When I was a kid, I was afraid of the telephone. It unnerved me to talk to someone I couldn’t see, and I avoided it whenever possible. Luckily, my family wasn’t particularly sociable, so the phone didn’t ring very often. When it did, I usually disappeared and let someone else deal with it.
One day, the phone rang while my parents were out, so I picked up, thinking it might be them. It was one of my father’s patients. In those days, people just called their dentist at home if they had an emergency. He gave me his name and number, but it never occurred to me to write it down. When my parents got home, I couldn’t remember any of it. To this day, I imagine that poor guy sitting by his phone with a pack of ice on his jaw, cursing me under his breath.
A few months ago (in the “Beforetimes,” as we now call them), I was on a crowded light-rail car surrounded by middle-school kids who had just gotten out of school. I looked around, and every one of them had their phones out. Of course, by the end of the ride, my phone was out too. God forbid I should go more than 15 minutes without checking my email.
In this brave new plugged-in world, parents have a decision to make: When will their kids cross the smartphone Rubicon? As of 2017, the average child acquired a first phone at age 10; by now it’s probably earlier. Clearly, phones are finding their way into a lot of little hands, but not without some parental angst.
All of us have heard stories about porn and video-game addiction, online bullying and Instagram-inspired suicides. But if you dig a little deeper, beneath all the histrionic headlines, the actual research studies are small and poorly designed. They’re worrisome, but it’s hard to know what to make of them.
On the other hand, we’ve also heard the arguments in favor of phones – or we will, as soon as our kid’s best friend gets one: They need it for emergencies. They need it so you can reach them. It’s how kids stay in touch with each other. It’s how they get information. If they don’t have one, they’ll be social pariahs.
I’m not going to tell you whether or not to get your kid a phone. You can sift through the inconclusive, ambiguous, contradictory pseudo-evidence as well as I can. But if and when you do decide to get them a phone, here are a few things to think about.
If safety and peace of mind are your primary considerations, you can still buy a flip phone. Many of them are specifically designed for kids. They come in all kinds of snazzy colors and patterns. What’s more, they don’t give unlimited access to 4chan, Pornhub and pedophiles’ chat rooms.
You can also load a phone with all kinds of firewalls and monitoring software, but you should know that eventually your kid is going to figure out how to hack their way around it. Insulating them from internet nastiness is like trying to stop a tsunami with duct tape and sandbags. Good luck.
One thing you should remember is that you’re the one paying for the phone, not to mention the cell service and the data plan. Just because your kid has it in their pocket doesn’t make it theirs. You have the right to place any limits you like around phone use. That may mean restricting phone time to certain hours, or requiring them to share their access code and passwords. They don’t own it unless they’re paying for it. Until then, it’s a privilege, not a right.

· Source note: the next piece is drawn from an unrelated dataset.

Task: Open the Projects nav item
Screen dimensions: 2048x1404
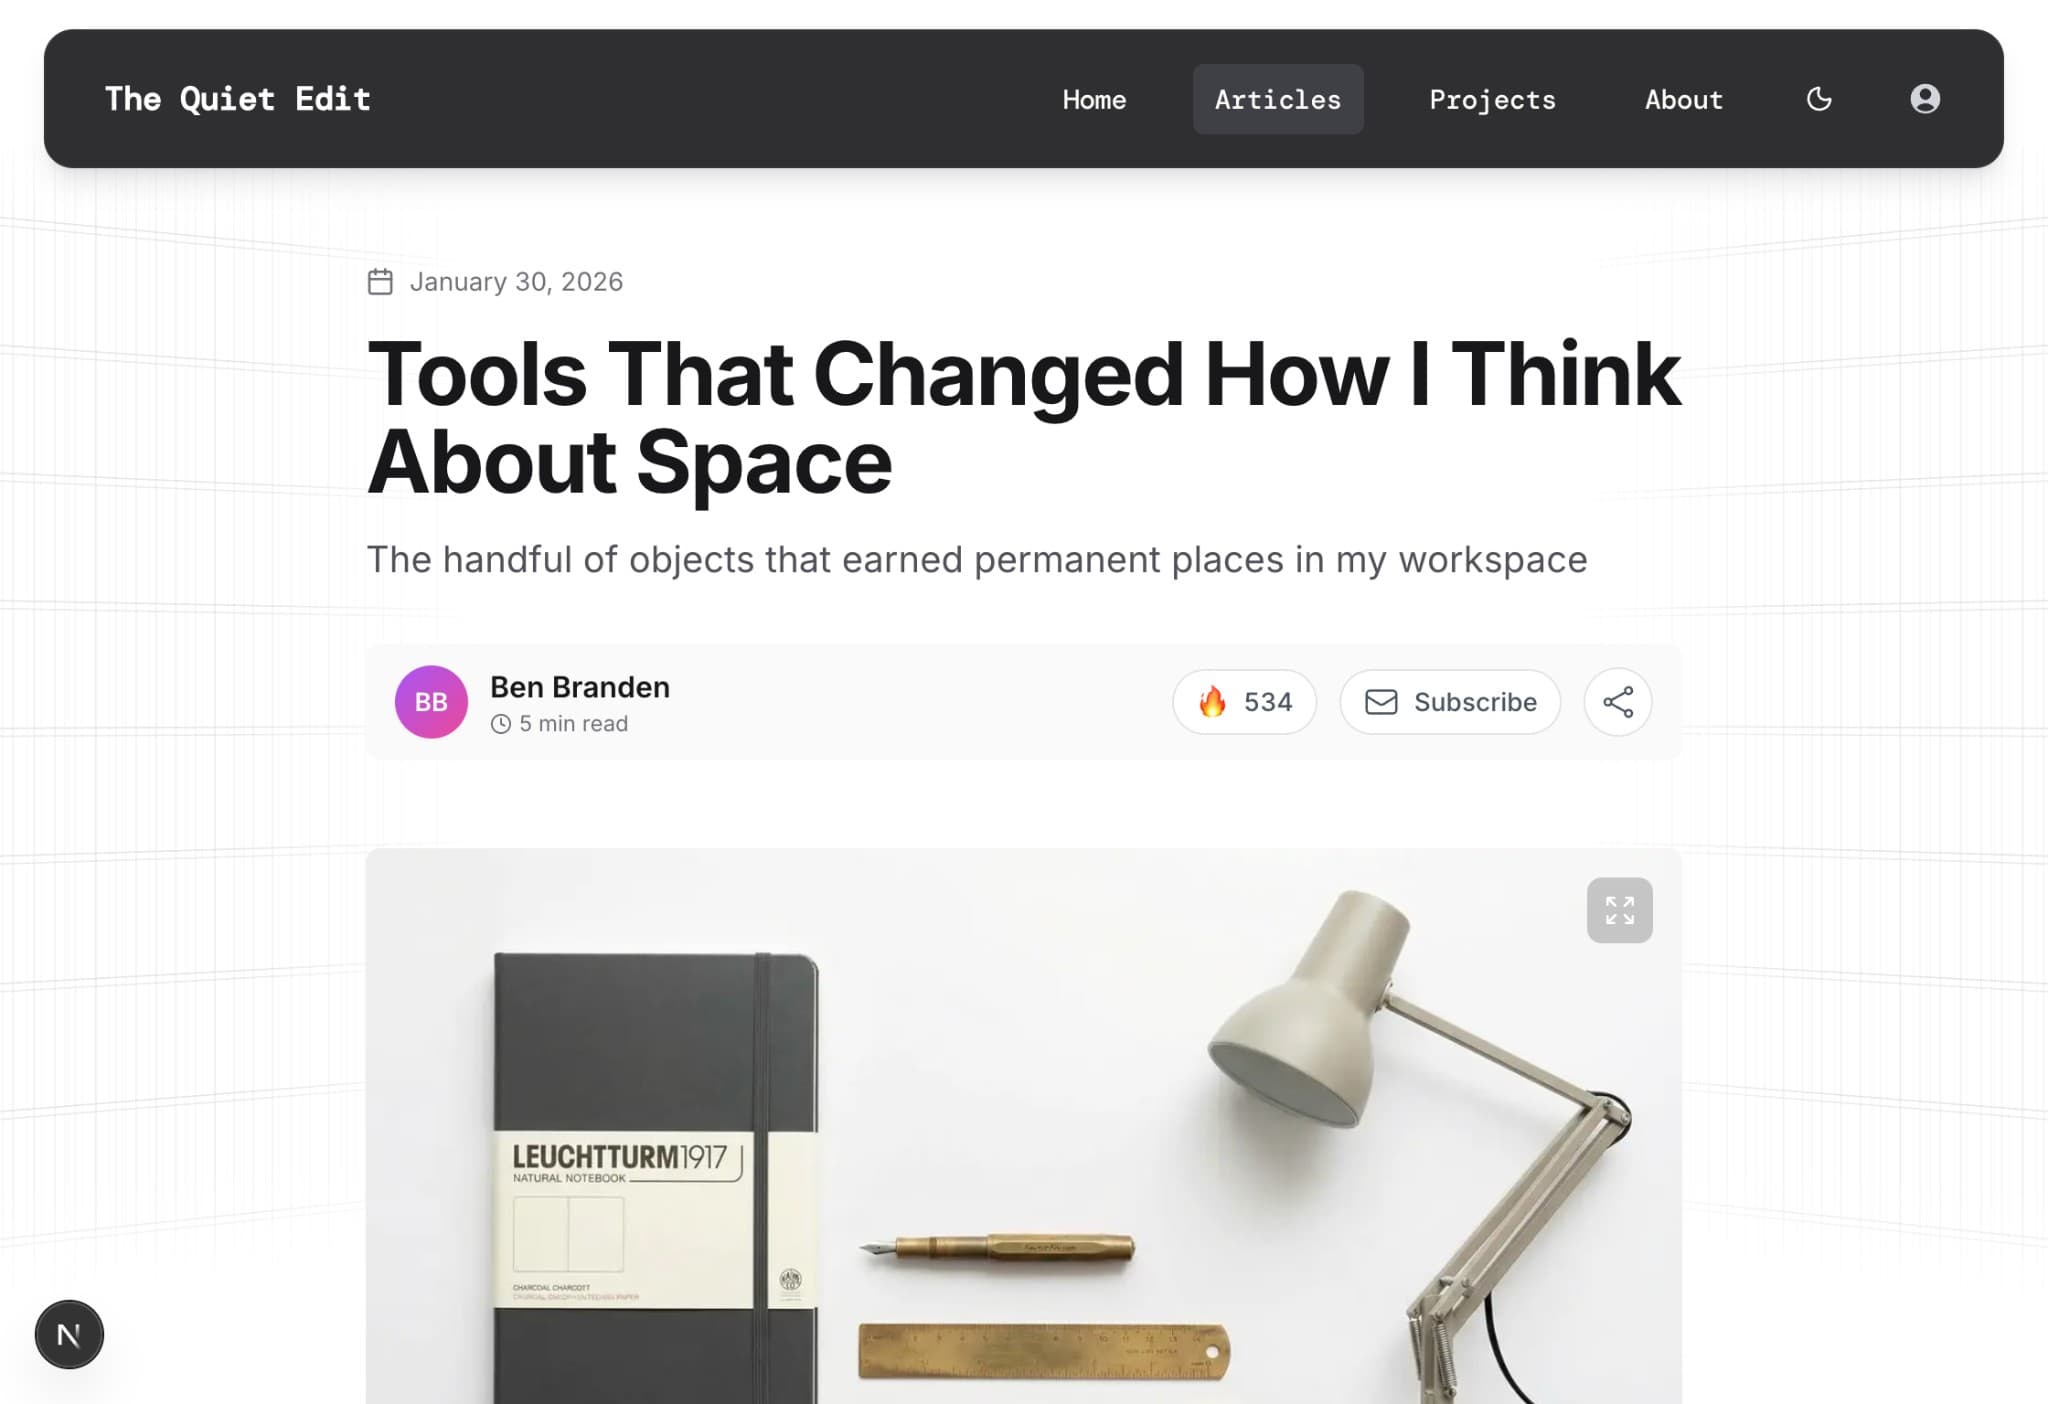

Of course, I’d recommend negotiating the terms of that privilege up front, when your leverage is at a maximum. You should renegotiate from time to time, taking into account how responsible and healthy your kid’s phone use has been in the interim.
And finally, here’s a word from your friendly neighborhood OK Boomer columnist: It’s OK if you don’t get them a phone at all. Really. No matter how loudly they beg, whine or protest, their lives won’t be ruined if they can’t have the latest iPhone 17 or Android Galactica. The dangers of smartphones are unproven, but their benefits are less certain still. In fact, it’s worth asking ourselves: Who really does benefit from all these phones?
Right now, thousands of software engineers are earning gazillions of dollars designing smartphone apps, most of which have one main purpose: to keep all of us staring at screens for as long as possible. If this pandemic has taught us anything, it’s that a life lived only on screens is not sufficient. Our kids will fall down that pixelated rabbit hole soon enough. It won’t hurt them to stay up here in the real world a little while longer.
OK, it’s time for me to get off this soapbox before I turn into some crazy old guy muttering about “kids these days.”
Besides, I need to go check my email.
Jeff Lee remembers when a “Smart phone” was Don Adams talking into his shoe, in Seattle.